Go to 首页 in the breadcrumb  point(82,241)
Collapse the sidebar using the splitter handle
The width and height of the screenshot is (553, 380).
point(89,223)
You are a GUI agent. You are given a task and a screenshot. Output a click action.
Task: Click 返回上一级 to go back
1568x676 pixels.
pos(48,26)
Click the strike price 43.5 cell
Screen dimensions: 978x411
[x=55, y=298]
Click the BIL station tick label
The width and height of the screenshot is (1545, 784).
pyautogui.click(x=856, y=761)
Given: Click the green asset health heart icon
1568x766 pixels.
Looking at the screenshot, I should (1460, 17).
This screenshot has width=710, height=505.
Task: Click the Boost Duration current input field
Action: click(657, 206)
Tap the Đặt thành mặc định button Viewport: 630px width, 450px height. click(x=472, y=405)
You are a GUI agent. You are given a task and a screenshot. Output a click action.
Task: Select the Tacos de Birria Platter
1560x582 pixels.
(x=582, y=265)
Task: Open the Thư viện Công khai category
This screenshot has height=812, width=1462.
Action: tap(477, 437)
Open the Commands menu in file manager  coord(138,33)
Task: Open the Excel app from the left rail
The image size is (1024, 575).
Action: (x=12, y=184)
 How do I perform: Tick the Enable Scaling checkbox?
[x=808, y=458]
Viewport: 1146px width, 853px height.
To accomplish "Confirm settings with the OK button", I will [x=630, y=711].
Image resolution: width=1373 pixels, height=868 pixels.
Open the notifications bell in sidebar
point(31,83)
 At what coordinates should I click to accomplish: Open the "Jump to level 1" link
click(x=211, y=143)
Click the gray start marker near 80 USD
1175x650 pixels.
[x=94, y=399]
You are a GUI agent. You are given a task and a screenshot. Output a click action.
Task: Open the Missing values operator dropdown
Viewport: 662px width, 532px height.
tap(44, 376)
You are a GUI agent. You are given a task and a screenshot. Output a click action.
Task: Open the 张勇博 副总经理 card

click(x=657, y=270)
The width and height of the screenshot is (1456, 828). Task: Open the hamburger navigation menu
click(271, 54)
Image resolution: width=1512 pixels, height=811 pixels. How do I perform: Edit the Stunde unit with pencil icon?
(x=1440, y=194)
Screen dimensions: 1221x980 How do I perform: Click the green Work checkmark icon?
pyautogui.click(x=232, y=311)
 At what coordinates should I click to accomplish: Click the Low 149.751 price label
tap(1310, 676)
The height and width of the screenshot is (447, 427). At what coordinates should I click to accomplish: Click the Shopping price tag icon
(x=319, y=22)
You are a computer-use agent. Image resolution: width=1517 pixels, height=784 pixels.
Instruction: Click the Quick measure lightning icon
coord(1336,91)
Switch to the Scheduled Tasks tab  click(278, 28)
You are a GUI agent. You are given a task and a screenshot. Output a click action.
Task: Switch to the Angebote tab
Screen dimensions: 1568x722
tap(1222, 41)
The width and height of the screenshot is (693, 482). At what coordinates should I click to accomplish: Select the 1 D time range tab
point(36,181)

= = =

■ **WRITTEN REQUEST**: Reproduce the entire listing above verbatim, from its first line through its last.

■ **SOLUTION FOR THIS PROBLEM**:
Go to 首页 in the breadcrumb  point(82,241)
Collapse the sidebar using the splitter handle
The width and height of the screenshot is (553, 380).
point(89,223)
You are a GUI agent. You are given a task and a screenshot. Output a click action.
Task: Click 返回上一级 to go back
1568x676 pixels.
pos(48,26)
Click the strike price 43.5 cell
Screen dimensions: 978x411
[x=55, y=298]
Click the BIL station tick label
The width and height of the screenshot is (1545, 784).
pyautogui.click(x=856, y=761)
Given: Click the green asset health heart icon
1568x766 pixels.
Looking at the screenshot, I should (1460, 17).
This screenshot has width=710, height=505.
Task: Click the Boost Duration current input field
Action: click(657, 206)
Tap the Đặt thành mặc định button Viewport: 630px width, 450px height. click(x=472, y=405)
You are a GUI agent. You are given a task and a screenshot. Output a click action.
Task: Select the Tacos de Birria Platter
1560x582 pixels.
(x=582, y=265)
Task: Open the Thư viện Công khai category
This screenshot has height=812, width=1462.
Action: tap(477, 437)
Open the Commands menu in file manager  coord(138,33)
Task: Open the Excel app from the left rail
The image size is (1024, 575).
Action: (x=12, y=184)
 How do I perform: Tick the Enable Scaling checkbox?
[x=808, y=458]
Viewport: 1146px width, 853px height.
To accomplish "Confirm settings with the OK button", I will [x=630, y=711].
Image resolution: width=1373 pixels, height=868 pixels.
Open the notifications bell in sidebar
point(31,83)
 At what coordinates should I click to accomplish: Open the "Jump to level 1" link
click(x=211, y=143)
Click the gray start marker near 80 USD
1175x650 pixels.
[x=94, y=399]
You are a GUI agent. You are given a task and a screenshot. Output a click action.
Task: Open the Missing values operator dropdown
Viewport: 662px width, 532px height.
tap(44, 376)
You are a GUI agent. You are given a task and a screenshot. Output a click action.
Task: Open the 张勇博 副总经理 card

click(x=657, y=270)
The width and height of the screenshot is (1456, 828). Task: Open the hamburger navigation menu
click(271, 54)
Image resolution: width=1512 pixels, height=811 pixels. How do I perform: Edit the Stunde unit with pencil icon?
(x=1440, y=194)
Screen dimensions: 1221x980 How do I perform: Click the green Work checkmark icon?
pyautogui.click(x=232, y=311)
 At what coordinates should I click to accomplish: Click the Low 149.751 price label
tap(1310, 676)
The height and width of the screenshot is (447, 427). At what coordinates should I click to accomplish: Click the Shopping price tag icon
(x=319, y=22)
You are a computer-use agent. Image resolution: width=1517 pixels, height=784 pixels.
Instruction: Click the Quick measure lightning icon
coord(1336,91)
Switch to the Scheduled Tasks tab  click(278, 28)
You are a GUI agent. You are given a task and a screenshot. Output a click action.
Task: Switch to the Angebote tab
Screen dimensions: 1568x722
tap(1222, 41)
The width and height of the screenshot is (693, 482). At what coordinates should I click to accomplish: Select the 1 D time range tab
point(36,181)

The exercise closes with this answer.